The findings of the study were reported in the November issue of Surgery.
No previous studies have found a significant effect on the incidence of gastroesophageal reflux or on lower esophageal sphincter pressure in healthy volunteers.
In the prospective randomized case-control study, 15 consenting patients, admitted electively for bowel surgery, were randomized into 2 groups.
Group 1 underwent nasogastric intubation after induction of anesthesia, and Group 2 did not.
All patients had manometry and pH probes placed with the aid of endoscopic vision at the lower esophageal sphincter and distal esophagus, respectively.
Nasogastric tubes, where present, were left on free drainage, and sphincter pressures and pH were recorded continuously during a 24-hour period.
The researchers found that the mean number of reflux episodes (defined as pH < 4) in the nasogastric tube group was 137, compared with a median of 8 episodes in the group managed without nasogastric tubes.
|Mean number of reflux episodes lasting over 5 min:|
With nasogastric tube: 13
Without tube: 0.13
The median duration of the longest episode of reflux was 132 minutes in Group 1 and 1 minute in Group 2.
A mean of 13 episodes of reflux lasted longer than 5 minutes in Group 1, with pH less than 4 for 37% of the 24 hours.
This was in contrast to Group 2, where a mean of 0.13 episodes lasted longer than 5 minutes and pH less than 4 for 0.2% of total time.
The mean lower esophageal sphincter pressures were found to be lower in Group 1.

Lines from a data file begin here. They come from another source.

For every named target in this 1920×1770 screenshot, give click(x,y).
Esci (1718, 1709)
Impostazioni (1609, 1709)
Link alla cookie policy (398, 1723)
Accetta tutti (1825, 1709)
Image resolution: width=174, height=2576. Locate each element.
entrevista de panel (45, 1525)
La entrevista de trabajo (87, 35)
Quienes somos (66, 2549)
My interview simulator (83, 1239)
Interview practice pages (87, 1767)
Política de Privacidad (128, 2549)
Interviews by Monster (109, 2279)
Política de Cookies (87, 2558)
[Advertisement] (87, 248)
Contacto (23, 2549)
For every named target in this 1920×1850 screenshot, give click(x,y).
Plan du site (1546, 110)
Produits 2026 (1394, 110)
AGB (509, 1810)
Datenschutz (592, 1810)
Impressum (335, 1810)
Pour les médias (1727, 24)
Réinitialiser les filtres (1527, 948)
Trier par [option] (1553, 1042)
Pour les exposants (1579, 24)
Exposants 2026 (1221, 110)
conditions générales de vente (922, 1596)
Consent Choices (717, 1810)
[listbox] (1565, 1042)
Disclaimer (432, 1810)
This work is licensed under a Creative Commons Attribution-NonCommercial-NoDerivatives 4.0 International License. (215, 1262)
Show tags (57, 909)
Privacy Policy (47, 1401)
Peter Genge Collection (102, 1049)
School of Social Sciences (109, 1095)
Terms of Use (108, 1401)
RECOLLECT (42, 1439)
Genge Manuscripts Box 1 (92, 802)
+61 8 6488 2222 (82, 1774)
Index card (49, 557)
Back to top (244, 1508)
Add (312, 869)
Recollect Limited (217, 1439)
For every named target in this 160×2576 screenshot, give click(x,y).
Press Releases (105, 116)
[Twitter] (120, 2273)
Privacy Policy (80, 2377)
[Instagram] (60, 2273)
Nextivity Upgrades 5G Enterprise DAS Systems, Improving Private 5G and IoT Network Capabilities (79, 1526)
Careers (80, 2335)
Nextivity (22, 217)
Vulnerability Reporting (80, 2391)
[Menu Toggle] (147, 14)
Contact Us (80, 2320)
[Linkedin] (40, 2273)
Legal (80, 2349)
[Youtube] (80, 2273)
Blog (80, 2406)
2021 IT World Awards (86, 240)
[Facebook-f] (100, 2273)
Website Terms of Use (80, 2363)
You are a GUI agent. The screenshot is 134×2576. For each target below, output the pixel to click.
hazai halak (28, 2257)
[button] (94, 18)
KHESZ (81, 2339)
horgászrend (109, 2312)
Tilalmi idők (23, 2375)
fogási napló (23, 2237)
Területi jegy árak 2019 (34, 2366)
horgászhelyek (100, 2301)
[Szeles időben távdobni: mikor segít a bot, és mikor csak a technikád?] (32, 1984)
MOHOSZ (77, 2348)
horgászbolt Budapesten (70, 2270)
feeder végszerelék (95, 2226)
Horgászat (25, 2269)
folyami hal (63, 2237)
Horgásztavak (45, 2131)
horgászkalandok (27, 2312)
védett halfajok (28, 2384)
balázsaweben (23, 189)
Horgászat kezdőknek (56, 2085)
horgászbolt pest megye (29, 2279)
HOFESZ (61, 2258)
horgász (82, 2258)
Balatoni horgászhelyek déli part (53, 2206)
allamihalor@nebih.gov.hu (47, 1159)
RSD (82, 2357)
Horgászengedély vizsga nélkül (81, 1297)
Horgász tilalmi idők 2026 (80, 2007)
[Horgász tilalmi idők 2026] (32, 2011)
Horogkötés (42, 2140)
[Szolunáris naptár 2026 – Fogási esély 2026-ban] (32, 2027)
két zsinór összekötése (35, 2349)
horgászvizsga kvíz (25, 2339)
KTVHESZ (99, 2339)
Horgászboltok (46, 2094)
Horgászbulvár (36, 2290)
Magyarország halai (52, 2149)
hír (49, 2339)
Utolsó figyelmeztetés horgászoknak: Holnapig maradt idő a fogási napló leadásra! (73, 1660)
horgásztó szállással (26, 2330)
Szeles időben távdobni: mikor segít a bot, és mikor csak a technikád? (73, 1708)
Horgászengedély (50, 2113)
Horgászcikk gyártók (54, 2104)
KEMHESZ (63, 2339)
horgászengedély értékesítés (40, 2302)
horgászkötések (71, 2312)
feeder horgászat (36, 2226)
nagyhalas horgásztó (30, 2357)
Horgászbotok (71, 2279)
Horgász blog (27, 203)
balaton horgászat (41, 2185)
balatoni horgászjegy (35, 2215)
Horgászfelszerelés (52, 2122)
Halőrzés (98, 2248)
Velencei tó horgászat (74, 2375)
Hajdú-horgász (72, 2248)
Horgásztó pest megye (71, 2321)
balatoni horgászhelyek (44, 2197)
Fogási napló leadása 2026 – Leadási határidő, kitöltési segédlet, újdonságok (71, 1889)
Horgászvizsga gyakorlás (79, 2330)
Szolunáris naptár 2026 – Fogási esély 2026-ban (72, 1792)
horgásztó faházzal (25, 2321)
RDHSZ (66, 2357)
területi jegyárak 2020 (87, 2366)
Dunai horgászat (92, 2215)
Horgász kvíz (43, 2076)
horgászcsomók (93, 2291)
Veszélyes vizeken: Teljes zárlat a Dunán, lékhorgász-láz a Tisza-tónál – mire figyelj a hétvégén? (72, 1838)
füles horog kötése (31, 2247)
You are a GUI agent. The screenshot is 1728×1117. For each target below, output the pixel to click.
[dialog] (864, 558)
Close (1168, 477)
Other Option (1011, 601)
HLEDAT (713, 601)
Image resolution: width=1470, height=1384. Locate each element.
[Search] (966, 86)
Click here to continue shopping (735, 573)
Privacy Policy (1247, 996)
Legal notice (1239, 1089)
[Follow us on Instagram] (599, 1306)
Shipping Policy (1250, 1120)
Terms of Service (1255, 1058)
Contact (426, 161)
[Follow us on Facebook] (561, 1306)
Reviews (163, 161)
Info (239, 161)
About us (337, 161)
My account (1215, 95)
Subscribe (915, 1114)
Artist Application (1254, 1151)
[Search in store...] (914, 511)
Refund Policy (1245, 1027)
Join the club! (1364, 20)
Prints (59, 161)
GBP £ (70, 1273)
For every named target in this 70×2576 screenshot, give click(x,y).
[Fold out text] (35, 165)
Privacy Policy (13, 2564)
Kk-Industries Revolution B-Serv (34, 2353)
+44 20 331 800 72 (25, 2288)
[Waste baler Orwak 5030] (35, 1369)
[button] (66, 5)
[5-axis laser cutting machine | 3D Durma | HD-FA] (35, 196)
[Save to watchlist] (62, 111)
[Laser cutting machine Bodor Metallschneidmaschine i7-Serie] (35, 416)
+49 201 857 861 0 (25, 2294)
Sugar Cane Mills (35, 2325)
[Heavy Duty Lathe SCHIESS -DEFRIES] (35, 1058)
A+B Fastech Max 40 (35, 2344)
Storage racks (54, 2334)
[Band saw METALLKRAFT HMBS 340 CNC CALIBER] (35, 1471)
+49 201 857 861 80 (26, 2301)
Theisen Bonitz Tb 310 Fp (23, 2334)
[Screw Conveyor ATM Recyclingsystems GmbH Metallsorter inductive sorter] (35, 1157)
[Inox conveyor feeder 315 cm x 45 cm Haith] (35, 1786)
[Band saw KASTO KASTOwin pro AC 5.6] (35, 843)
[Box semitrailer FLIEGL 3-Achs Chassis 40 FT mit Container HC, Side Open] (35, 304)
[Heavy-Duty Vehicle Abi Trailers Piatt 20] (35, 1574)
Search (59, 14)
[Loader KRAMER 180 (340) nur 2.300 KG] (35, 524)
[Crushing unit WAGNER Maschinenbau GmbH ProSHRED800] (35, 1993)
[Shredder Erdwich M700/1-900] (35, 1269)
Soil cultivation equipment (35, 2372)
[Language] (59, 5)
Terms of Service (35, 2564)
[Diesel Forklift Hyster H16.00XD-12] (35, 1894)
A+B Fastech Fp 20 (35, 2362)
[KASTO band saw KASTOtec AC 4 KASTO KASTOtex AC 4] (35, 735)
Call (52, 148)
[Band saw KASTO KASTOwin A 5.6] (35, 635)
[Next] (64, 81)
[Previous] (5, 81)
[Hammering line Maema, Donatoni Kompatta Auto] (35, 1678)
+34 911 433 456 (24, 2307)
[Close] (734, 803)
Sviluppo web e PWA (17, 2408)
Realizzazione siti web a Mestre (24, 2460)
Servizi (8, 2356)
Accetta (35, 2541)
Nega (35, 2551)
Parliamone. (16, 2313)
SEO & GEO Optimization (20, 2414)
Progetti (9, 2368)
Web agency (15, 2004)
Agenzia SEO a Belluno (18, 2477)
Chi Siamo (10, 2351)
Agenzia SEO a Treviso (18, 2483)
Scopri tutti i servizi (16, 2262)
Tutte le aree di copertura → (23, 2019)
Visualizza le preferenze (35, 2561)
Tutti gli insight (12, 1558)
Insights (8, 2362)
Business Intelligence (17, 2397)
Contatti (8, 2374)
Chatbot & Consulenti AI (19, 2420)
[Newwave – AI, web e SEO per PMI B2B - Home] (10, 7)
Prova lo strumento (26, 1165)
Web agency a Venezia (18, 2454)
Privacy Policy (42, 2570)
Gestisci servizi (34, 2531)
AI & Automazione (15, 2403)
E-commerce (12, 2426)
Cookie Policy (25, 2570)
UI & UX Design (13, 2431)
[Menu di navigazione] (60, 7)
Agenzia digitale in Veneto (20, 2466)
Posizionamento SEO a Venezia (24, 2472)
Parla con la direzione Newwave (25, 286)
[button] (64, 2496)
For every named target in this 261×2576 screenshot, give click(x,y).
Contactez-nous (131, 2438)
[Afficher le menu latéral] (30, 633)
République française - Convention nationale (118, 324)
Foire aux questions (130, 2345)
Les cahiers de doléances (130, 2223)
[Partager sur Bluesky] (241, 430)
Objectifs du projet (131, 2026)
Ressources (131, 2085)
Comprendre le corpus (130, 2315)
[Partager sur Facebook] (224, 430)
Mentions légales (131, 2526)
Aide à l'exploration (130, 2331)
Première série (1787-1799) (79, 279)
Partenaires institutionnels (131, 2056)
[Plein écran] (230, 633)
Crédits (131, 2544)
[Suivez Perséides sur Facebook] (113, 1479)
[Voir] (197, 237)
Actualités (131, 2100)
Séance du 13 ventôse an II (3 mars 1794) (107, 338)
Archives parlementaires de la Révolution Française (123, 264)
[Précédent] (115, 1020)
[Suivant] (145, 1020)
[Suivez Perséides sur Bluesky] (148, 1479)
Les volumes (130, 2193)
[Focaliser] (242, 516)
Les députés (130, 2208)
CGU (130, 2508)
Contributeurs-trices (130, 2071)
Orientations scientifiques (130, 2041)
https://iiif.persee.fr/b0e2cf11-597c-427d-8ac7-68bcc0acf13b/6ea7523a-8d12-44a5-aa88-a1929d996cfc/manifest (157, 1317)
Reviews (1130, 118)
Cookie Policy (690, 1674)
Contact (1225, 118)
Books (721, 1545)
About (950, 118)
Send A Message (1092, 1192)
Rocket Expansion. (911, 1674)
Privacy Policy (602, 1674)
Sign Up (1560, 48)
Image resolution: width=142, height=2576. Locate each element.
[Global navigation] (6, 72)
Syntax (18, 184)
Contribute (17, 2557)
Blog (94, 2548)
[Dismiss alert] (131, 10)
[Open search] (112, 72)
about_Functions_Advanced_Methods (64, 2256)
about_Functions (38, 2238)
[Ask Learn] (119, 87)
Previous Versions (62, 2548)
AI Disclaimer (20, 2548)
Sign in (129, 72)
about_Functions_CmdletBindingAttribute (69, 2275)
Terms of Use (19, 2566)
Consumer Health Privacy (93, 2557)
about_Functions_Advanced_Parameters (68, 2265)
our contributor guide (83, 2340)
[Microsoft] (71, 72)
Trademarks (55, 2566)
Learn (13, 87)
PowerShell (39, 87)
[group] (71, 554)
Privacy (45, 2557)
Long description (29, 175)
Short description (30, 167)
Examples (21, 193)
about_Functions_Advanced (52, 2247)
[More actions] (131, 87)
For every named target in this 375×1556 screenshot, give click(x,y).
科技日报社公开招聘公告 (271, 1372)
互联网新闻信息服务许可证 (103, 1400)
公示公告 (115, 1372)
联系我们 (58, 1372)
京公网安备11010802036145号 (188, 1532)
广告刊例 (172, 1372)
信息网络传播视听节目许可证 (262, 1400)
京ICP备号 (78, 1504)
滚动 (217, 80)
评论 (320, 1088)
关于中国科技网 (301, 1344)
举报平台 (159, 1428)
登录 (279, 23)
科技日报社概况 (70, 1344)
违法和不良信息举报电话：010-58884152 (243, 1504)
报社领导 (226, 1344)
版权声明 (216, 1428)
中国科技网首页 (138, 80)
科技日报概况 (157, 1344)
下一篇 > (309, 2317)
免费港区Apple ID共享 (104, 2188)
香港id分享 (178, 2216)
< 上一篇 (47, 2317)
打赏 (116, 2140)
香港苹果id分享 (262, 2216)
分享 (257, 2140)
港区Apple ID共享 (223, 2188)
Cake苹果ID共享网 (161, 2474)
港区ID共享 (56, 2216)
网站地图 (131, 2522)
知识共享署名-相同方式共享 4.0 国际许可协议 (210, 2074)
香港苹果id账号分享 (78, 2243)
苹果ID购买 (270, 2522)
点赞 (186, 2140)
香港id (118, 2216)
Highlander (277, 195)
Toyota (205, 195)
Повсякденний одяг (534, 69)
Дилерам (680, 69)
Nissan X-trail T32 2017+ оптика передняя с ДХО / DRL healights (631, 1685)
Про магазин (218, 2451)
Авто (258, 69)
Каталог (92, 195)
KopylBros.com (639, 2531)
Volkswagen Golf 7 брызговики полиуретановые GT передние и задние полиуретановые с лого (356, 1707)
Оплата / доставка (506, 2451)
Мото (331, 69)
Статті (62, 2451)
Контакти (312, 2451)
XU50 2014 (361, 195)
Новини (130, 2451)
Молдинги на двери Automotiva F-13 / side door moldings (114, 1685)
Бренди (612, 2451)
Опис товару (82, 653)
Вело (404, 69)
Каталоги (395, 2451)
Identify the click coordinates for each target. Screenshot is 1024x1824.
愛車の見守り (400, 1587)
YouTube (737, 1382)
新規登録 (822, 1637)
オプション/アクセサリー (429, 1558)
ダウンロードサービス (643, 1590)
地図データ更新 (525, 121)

Author Brian J. Manning, of Cork University Hospital, said on behalf of the group, "These findings demonstrate that patients undergoing elective laparotomy with routine nasogastric tube placement have significant gastroesophageal reflux in the perioperative period.
"They also have a reduced ability to clear refluxed acid from the distal esophagus."
"Due to the associated risk of postoperative pulmonary complications, we recommend that nasogastric intubation be performed on a selective rather than routine basis," he concluded.